◆ PROVIDED PASSAGE:
If you can stomach more Gnu Atheist-bashing from fellow atheists, there are two new pieces. Both were inspired by Michael Ruse’s rants equating Gnus with Tea Partiers, which tells you what you can expect. One is by Jacques Berlinerblau at the Chronicle of Higher Education, a publication that for some reason is beginning to specialize in atheist-baiting. The other, largely a copy of Berlinerblau’s post, is by R. Joseph Hoffman at his own website The New Oxonian. Both level the same old charges at Gnus: we’re strident (though not usually as strident as these two guys, whose posts drip with sarcasm and invective), politically impotent, and motivated solely by a desire for publicity, fame, and money.
But they also level a new charge (I’m amazed at how many things we’re guilty of): we don’t know anything about the history of atheism!
Berlinerlrau:
In fact, what is fascinating about the New Atheists is their almost complete lack of interest in the history and philosophical development of atheism. They seem not the least bit curious to venture beyond an understanding that reduces atheist thought to crude hyper-empiricism, hyper-materialism, and an undiscriminating anti-theism.
Hoffmann:
It is almost as though they believe that to the extent atheism has a history (i.e., that it has been hanging on the bough for several hundred years, probably longer if you go back to classical adumbrations), it is too easy to explain away its radical, exciting, and mind-blowing newness.
Well, maybe we’re not completely ignorant: many of us have read Hitchens’s excellent compilation, The Portable Atheist. But for Berlinerblau that’s not nearly good enough. We need to delve deeply into everything, and until we’re as educated as he is, we should just shut up:
Step one: Read a few major scholarly studies of atheism like Professor Alan Kors’ Atheism in France, 1650-1729: Volume 1: The Orthodox Sources of Disbelief, or Michael Buckley’s At the Origins of Modern Atheism, or the somewhat graying study of Lucien Febvre, The Problem of Unbelief in the Sixteenth Century: The Religion of Rabelais.
Step Two: Go back to Hitchens’ anthology and ask yourself this question: Have the texts assembled by Hitchens recounted a narrative of the development of historical atheism anything like the ones you encountered in the aforementioned studies (and a dozen other works I could mention)? I will leave it at that for now. Read the books, and then we’ll talk.
What amazing arrogance! Now not only are we supposed to be ignorant of theology, but we’re ignorant of atheism as well. Doesn’t the passage above remind you of The Courtier’s Reply? And the answer to both kinds of one-upsmanship is the same. How much esoteric history do you have to know to be convinced that there is no God? The important question, after all, is not whether we can pass muster in a Ph.D. exam on the history of religious and secular thought, but this: What is the evidence for god?

◆ DATA BLOCK:
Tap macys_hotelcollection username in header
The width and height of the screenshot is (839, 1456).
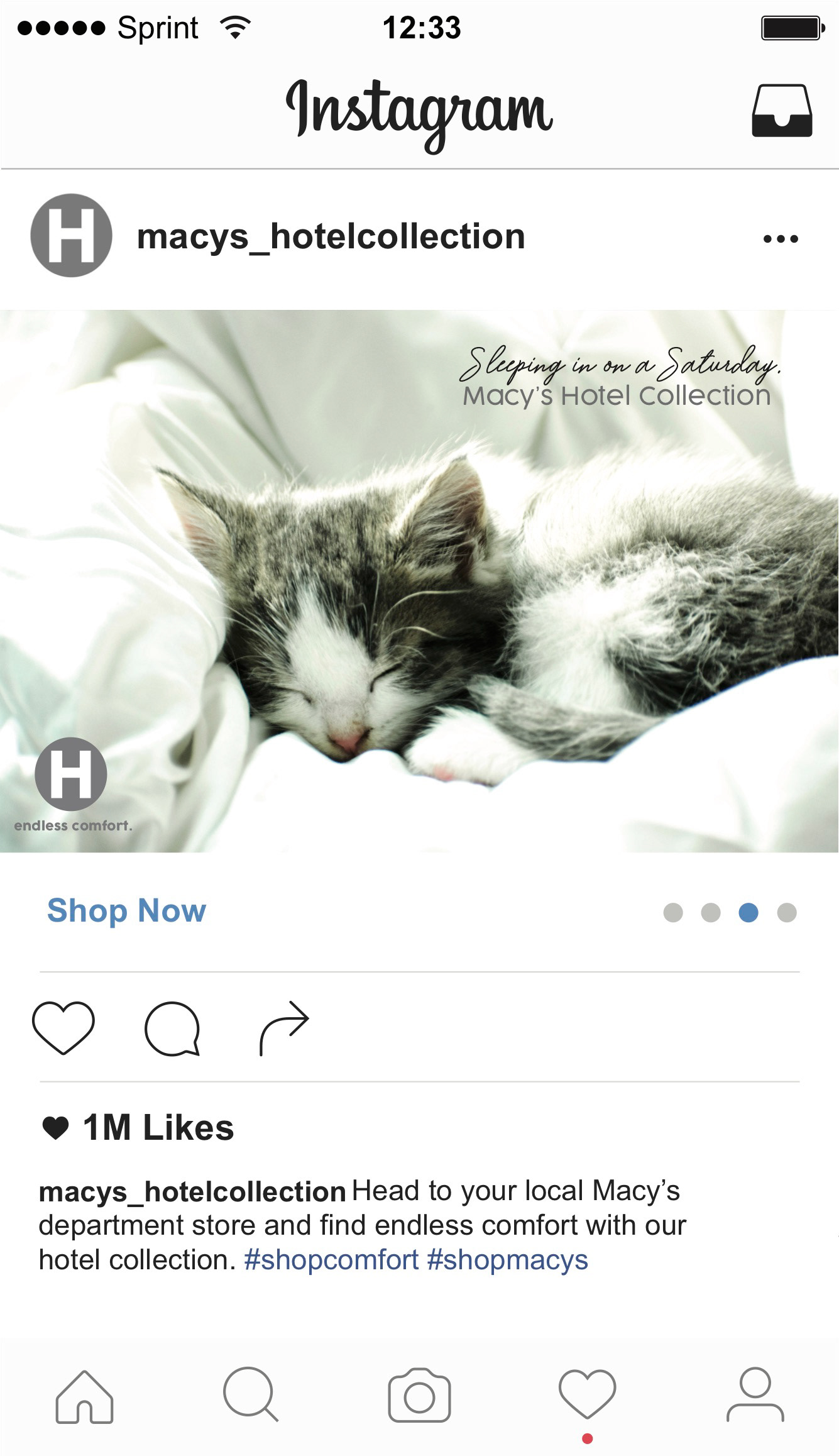(331, 237)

◆ SHORT TASK:
Reproduce the post about Gnu Atheist-bashing word for word, starting at "But they also" and ending at "an undiscriminating anti-theism.".

◆ FULL OUTPUT:
But they also level a new charge (I’m amazed at how many things we’re guilty of): we don’t know anything about the history of atheism!
Berlinerlrau:
In fact, what is fascinating about the New Atheists is their almost complete lack of interest in the history and philosophical development of atheism. They seem not the least bit curious to venture beyond an understanding that reduces atheist thought to crude hyper-empiricism, hyper-materialism, and an undiscriminating anti-theism.